4. The circumcenters of acute triangles lie inside the triangle itself.
5. The circumcenters of isosceles triangles lie on the perpendicular bisector of the base.
6. The circumcenters of scalene triangles lie at different positions based on the side lengths.
7. The circumcenters of equilateral triangles coincide with their centroid and orthocenter.
8. A set of collinear circumcenters can exist only in the case of a straight line.
9. The circumcenters of a cyclic quadrilateral are the intersections of the perpendicular bisectors.
10. The circumcenters of a regular polygon lie on a circle that passes through the vertices.
11. The circumcenters of a parallelogram are located outside the figure.
12. The circumcenters of an isosceles trapezoid lie on the perpendicular bisector of the non-parallel sides.
13. The circumcenters of a kite coincide with its diagonals intersection.
14. The circumcenters of an equidiagonal quadrilateral are the same as the regular quadrilateral.
15. The circumcenters of a rectangle lie on its axes of symmetry.
16. The circumcenters of a square are the midpoints of its sides.
17. The circumcenters of an equilateral triangle and its medial triangle are the same point.
18. The circumcenters of similar triangles are located on the same line.
19. The circumcenters of a triangle and its orthic triangle are collinear.
20. The circumcenters of a triangle and its Excentral triangle lie on a circle with the nine-point center.
21. The circumcenters of the outer triangles in Soddy's hexlet lie on a circle with the incircle center.

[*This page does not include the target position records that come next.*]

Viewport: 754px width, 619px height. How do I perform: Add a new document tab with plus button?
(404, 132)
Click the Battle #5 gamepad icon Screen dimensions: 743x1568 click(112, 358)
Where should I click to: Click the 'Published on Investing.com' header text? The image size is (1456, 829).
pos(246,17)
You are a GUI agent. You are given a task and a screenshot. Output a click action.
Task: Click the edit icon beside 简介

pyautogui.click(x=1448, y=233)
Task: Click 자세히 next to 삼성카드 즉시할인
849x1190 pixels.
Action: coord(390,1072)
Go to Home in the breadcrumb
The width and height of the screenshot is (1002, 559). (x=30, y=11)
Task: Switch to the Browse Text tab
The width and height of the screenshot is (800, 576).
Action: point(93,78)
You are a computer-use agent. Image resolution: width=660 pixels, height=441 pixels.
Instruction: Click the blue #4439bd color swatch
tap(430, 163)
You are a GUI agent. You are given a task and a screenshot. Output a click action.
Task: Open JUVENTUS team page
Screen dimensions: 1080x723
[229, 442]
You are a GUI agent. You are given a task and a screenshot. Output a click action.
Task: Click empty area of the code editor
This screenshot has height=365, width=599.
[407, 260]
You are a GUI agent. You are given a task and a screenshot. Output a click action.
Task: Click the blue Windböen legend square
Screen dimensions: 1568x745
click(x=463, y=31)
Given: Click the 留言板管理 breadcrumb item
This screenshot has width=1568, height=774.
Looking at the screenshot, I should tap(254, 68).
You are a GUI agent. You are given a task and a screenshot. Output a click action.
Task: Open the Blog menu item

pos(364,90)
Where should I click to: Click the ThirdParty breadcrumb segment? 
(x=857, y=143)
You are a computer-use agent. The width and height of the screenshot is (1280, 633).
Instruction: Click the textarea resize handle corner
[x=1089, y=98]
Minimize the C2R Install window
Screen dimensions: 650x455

22. The circumcenters of the contact triangles lie on the perpendicular bisectors of the sides.
23. The circumcenters of a cyclic pentagon lie on a circle that passes through the vertices.
24. The circumcenters of a Trapezoidal hexagon are located on the same circle that passes through the midpoints of the non-parallel sides.
25. The circumcenters of Pappus Hexagon lie on a circle that passes through the midpoints of the opposite sides.
26. The circumcenters of a right kite lie at the intersection of the diagonals.
27. The circumcenters of a concyclic polygon lie on a circle that passes through all its vertices.
28. The circumcenters of a Lemoine Hexagon lie on the circle that passes through the two triangles formed by joining three consecutive vertices each.
29. The circumcenters of a choral Pentagon lie on a circle with the Six-point center.
30. The circumcenters of a triangle and its circumcevian triangle are collinear.
Common Phases
not have any idea how to start solving problems involving
circumcenters; always make sure to draw the circumcircle first before trying to find the circumcenter; the circumcenter is the point where the perpendicular bisectors of the sides of a triangle meet; in an equilateral triangle, the circumcenter is also the centroid and orthocenter; knowing the circumcenter can help solve problems involving the distance from the vertices to the circumcenter; important formula to remember: distance from circumcenter to vertex = circumradius.